The Secretary of State has today proclaimed that resources are being increased in real terms, but the extra £161 million increase in cash terms for all local police forces, in addition to the one-off pension grant of £142 million, amounts to less than the Government-imposed changes on pension liabilities. That means that, for the ninth year in a row, central Government funding to local forces will in fact be cut in real terms.

The Secretary of State proclaims that he has generously allowed local police and crime commissioners to increase their council tax precept from £12 per household a year to £24. He then tries to claim that he has himself provided the extra resources that this allows to be raised, if it is imposed in full and everybody pays it. In fact, it is of course hard-pressed council tax payers, many of whom in Liverpool are already at breaking point to pay their bills, who have to find this money.

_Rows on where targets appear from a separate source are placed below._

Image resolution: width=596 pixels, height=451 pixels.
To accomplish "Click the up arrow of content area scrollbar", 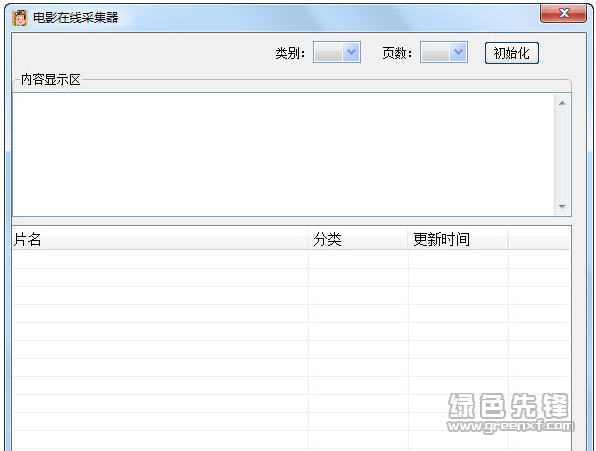I will pyautogui.click(x=563, y=103).
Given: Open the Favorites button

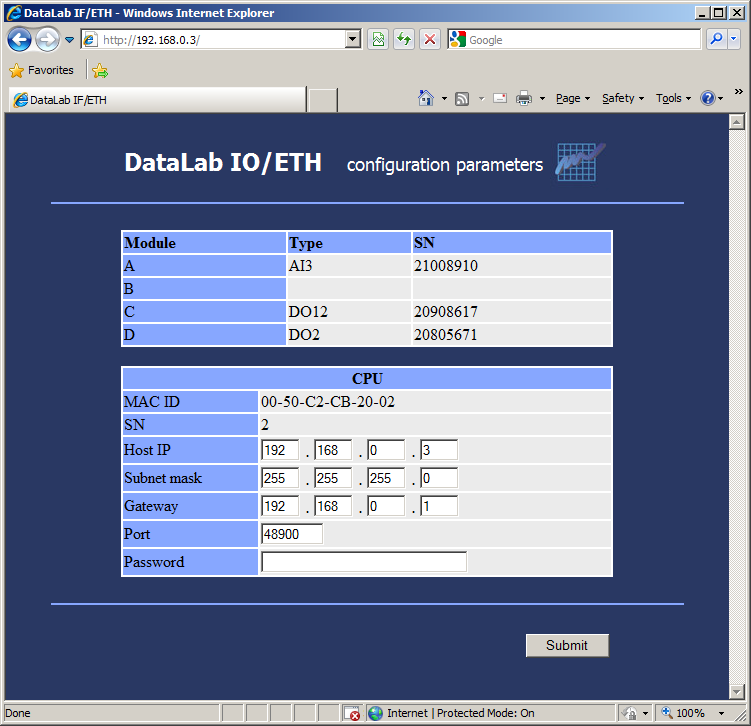Looking at the screenshot, I should (x=42, y=71).
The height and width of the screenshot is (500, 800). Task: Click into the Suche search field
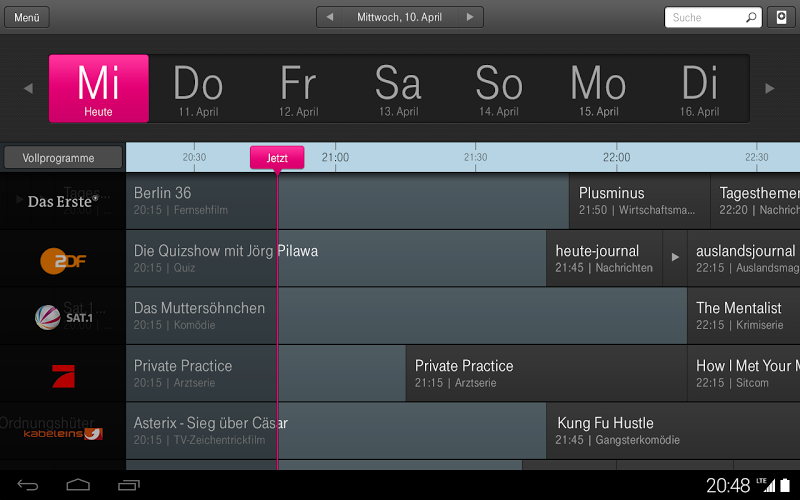705,18
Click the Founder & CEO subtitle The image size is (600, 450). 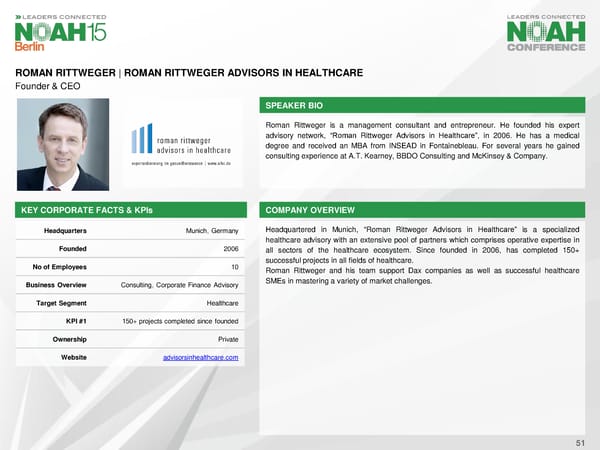coord(48,86)
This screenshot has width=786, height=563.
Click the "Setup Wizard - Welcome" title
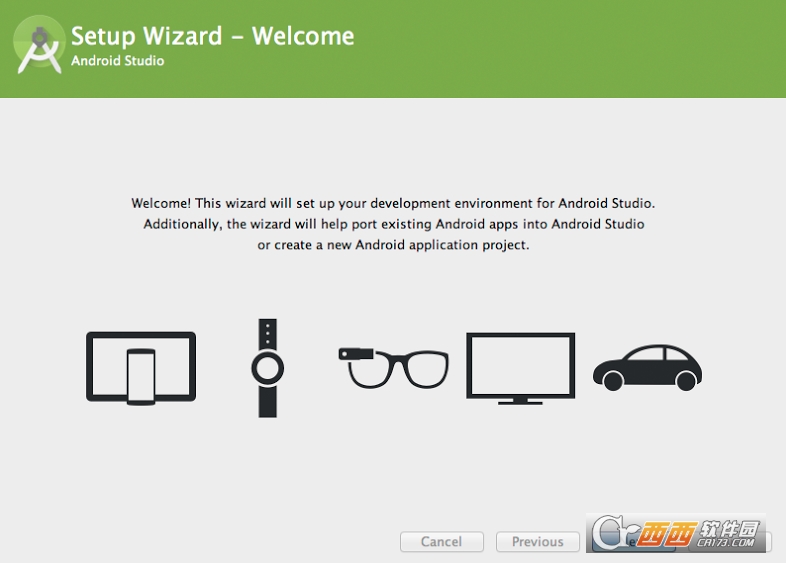click(212, 36)
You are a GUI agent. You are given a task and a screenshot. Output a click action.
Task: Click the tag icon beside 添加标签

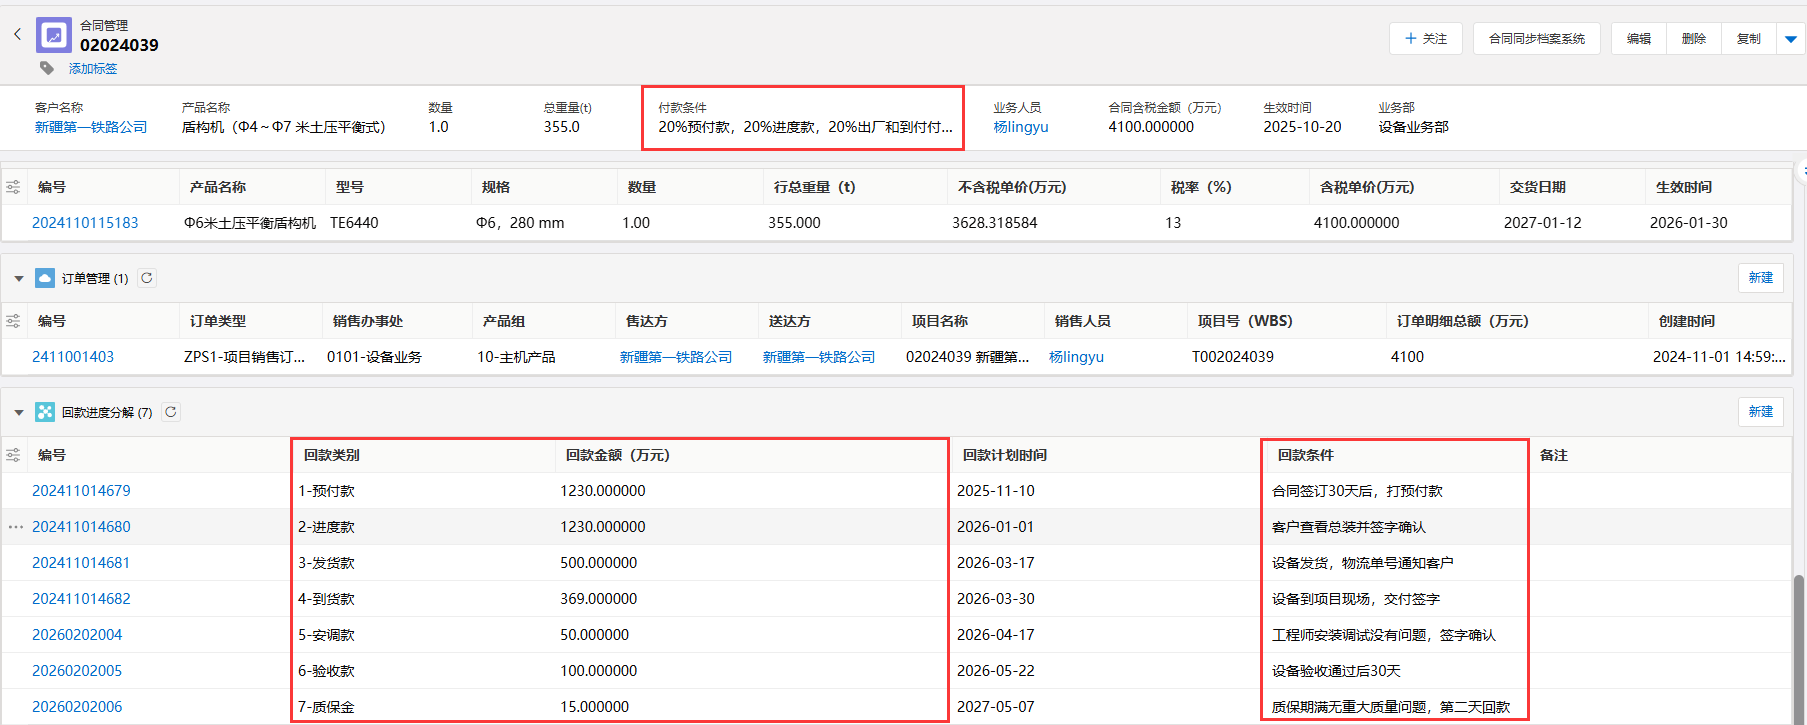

What does this settlement mean for Merseyside? First, the extra £8.4 million of Government grant is less than 10% of the cuts that Merseyside police have sustained since 2010. Crime is now rising strongly and more police resources are needed effectively to get to grips with it. Secondly, as the Merseyside police and crime commissioner has made very clear, the extra £8.4 million will be entirely consumed by the pension black hole caused by the Government. Talk about giving with one hand and taking away with the other. The Secretary of State’s sleight of hand in providing a real-terms cut while proclaiming he has done the opposite is disappointing. In fact, there is no new money for running police services on Merseyside in this settlement whatsoever. How characteristic of this Tory Government that they then try to claim that there is. They have left increasing the precept on already hard-pressed council tax payers on Merseyside as the only way of practically supporting our police with new resources.

It is fundamentally unfair to use council tax to fund increased resource for local police because it takes no account of the policing challenges in each area, and it allows better-off areas with a higher council tax base and lower levels of crime to raise the same, if not more, than areas such as Merseyside that have greater challenges but less ability to raise funds. It makes public safety a postcode lottery, with better-off areas that have lower levels of crime able to do better. Even with this rise in the precept, the money recouped across the country will be a drop in the ocean compared with the £2.7 billion real-terms cut in policing budgets since 2010, as the National Audit Office found when it looked at this.

Is it any wonder that police-recorded violent crime is now at the highest level on record, that the number of knife offences is at the highest level since records began, that arrests have halved in a decade and that there are 2 million unsolved crimes? While we are afflicted with a Tory Government who believe in never-ending austerity in pursuit of their political priority to shrink the state, we can expect nothing better.